One amazing story that stands out in my memory is of a young woman who presented with an obstetric fistula caused by an obstructed labour, which rendered her incontinent and unable to walk. She had been carried by her husband and friends for four days to get to the camp. She was carried into the health centre and we started the process to get her referred to the capital for treatment at one of the best fistula hospitals in the world. The love and compassion shown by her family, and her calm resilience, was inspiring. I have every belief that she was treated well and returned to a good quality of life.
The most frustrating and challenging moments (of which there are have also been many) were when the treatment women needed was more complex than we had resources for. The care that MSF provides adheres to medical ethics of ‘do no harm’ and is often under a strict mandate. For example, when I worked in one project in Chad, we provided maternity care, but our resources could not extend to diagnosing or treating a cancer patient. A woman came to our ward thinking that she was 5 months pregnant, but the scan revealed a mass in her uterus. Care of such complexity is limited in most facilities that MSF supports in Chad, so all we could do was suggest that the woman make the long journey to the women's hospital in the capital. Witnessing such social injustice and inequality first hand is difficult.

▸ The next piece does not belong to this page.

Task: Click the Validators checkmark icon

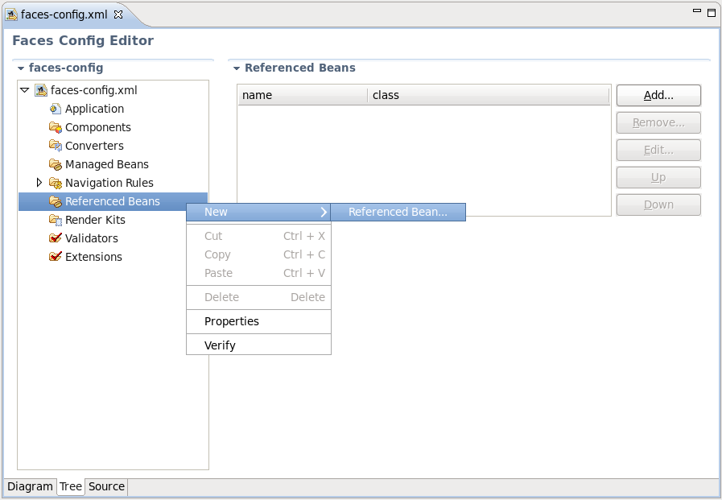Action: (56, 238)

That said, I believe our impact is truly valuable. It is extremely pleasing to watch shy members of the team blossom under good supervision, and then apply our messages and training on in their work, particularly when it concerns respectful care for women. I have tried to transfer the skills I used teaching an emergency obstetric course with the Liverpool School of Tropical Medicine into field settings, and respectful maternity care is an important component of the course.
Working away from family and friends is never easy, but I have met so many amazing people while working for MSF—international staff, local staff and patients—and I am filled with gratitude for all the experiences that I have had.
I am not finished yet! There will be more assignments, more unusual places, more challenges and more joy, because it is marvellous to be part of the MSF family.